Brazzaville prescrit sa nouvelle ordonnance sanitaire

Un Conseil, héritage de 1984, revient au premier plan

Quarante et un ans après sa fondation par décret présidentiel, le Conseil national de la santé renoue avec l’actualité sous les lustres du Grand Hôtel de Kintélé. Dans la salle plénière, l’atmosphère rappelle que l’infrastructure institutionnelle mise en place dès 1984 avait anticipé les débats modernes sur la gouvernance sanitaire. En réactivant cette enceinte de concertation, le gouvernement réaffirme la continuité d’une politique publique où la santé dépasse le simple cadre biomédical pour s’ériger en variable stratégique de développement.

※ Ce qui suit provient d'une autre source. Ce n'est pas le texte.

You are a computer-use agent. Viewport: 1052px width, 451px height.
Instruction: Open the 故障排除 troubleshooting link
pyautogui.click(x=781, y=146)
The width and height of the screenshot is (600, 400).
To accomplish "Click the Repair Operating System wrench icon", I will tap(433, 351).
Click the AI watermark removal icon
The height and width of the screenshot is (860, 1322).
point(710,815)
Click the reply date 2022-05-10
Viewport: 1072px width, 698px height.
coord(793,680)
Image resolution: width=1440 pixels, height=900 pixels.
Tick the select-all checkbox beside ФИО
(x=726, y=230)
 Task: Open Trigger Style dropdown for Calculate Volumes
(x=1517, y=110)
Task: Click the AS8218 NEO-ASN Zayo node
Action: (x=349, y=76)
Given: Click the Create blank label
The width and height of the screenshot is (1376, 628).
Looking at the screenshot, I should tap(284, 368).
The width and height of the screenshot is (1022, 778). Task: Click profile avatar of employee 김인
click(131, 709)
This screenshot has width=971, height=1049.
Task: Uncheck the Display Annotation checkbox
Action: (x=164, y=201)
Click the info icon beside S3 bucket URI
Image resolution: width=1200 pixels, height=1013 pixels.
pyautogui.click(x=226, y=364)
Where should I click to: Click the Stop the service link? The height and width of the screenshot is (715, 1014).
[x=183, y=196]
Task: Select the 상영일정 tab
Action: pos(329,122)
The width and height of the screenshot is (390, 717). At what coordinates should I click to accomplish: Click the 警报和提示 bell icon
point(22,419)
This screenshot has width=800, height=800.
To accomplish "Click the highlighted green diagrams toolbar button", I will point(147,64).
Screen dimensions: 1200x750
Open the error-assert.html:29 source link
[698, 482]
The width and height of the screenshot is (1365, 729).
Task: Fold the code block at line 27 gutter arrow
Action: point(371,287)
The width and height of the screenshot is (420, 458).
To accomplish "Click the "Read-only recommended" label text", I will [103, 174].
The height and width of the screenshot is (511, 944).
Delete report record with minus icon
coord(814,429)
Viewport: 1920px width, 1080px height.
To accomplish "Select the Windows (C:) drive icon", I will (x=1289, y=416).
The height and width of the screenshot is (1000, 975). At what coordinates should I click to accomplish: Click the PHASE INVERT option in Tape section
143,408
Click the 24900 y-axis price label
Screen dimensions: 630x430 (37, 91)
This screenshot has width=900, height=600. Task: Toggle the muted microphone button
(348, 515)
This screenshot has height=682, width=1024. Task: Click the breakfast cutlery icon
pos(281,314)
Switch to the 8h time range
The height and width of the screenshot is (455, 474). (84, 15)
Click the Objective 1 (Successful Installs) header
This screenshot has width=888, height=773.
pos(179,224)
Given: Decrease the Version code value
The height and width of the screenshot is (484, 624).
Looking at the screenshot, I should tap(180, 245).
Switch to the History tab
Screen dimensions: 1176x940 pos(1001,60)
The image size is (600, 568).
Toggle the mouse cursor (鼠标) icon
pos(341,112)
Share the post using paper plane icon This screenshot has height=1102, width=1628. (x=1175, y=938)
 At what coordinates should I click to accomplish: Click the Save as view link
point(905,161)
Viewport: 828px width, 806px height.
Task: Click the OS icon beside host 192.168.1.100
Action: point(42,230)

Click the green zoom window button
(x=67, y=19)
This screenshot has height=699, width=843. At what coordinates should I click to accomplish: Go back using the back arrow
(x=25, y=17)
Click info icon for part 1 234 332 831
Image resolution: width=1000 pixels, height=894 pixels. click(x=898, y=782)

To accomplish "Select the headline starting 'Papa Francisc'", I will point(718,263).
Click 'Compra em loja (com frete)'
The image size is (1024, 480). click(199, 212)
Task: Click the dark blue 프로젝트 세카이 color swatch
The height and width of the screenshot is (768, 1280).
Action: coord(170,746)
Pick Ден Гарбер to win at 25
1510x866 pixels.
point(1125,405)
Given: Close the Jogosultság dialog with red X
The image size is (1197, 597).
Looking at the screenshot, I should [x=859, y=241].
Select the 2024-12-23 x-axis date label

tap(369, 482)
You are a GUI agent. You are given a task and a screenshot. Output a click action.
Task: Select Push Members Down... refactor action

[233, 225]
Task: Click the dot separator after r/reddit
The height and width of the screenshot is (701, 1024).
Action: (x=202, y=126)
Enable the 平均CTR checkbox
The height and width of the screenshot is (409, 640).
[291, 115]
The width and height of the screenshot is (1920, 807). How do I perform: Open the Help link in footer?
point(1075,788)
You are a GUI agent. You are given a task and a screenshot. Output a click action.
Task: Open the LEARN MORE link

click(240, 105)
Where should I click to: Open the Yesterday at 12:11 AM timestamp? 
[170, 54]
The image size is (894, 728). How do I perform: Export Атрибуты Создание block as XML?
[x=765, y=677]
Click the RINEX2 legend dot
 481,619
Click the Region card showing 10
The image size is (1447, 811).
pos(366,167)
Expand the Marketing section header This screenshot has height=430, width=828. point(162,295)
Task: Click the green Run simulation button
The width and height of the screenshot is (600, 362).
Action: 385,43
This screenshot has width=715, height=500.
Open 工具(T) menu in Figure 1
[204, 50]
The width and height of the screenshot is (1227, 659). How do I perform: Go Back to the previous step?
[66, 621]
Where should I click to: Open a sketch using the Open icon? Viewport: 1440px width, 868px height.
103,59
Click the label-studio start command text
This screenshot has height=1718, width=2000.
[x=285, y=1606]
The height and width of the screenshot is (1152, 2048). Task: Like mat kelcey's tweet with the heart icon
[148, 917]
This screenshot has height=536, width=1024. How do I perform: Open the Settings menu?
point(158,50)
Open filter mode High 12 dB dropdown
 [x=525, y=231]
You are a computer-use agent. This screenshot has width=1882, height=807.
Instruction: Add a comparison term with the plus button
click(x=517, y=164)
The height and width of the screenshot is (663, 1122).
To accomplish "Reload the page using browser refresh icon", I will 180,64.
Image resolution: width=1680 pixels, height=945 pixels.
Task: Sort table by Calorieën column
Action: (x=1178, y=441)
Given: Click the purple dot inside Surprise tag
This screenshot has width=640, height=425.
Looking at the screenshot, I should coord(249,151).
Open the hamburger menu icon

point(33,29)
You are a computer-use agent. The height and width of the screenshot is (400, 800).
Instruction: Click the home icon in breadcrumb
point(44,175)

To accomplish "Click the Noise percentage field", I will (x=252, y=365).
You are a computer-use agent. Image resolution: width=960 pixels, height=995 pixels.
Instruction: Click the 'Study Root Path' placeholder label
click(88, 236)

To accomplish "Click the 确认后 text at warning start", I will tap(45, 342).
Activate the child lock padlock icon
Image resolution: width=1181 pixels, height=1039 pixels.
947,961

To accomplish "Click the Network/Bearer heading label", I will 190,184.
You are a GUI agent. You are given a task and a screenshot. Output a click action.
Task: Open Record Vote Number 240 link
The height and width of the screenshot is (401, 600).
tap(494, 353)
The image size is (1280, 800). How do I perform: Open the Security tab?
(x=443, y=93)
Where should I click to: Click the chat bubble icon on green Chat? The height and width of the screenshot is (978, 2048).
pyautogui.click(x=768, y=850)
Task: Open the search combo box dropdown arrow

Un thème convergent : ODD 3 et cohésion des politiques publiques

Placée sous la présidence du Premier ministre Anatole Collinet Makosso, la session s’articule autour d’une interrogation centrale : comment aligner la gouvernance du système de santé sur l’Objectif de développement durable numéro 3, relatif à la santé et au bien-être pour tous ? L’approche se veut holistique. Les experts mobilisés traitent tour à tour des déterminants sociaux, du financement, de la qualité des données et de l’efficacité des services, soulignant que l’ODD 3 n’est pas une variable isolée mais une matrice où convergent éducation, fiscalité et aménagement du territoire.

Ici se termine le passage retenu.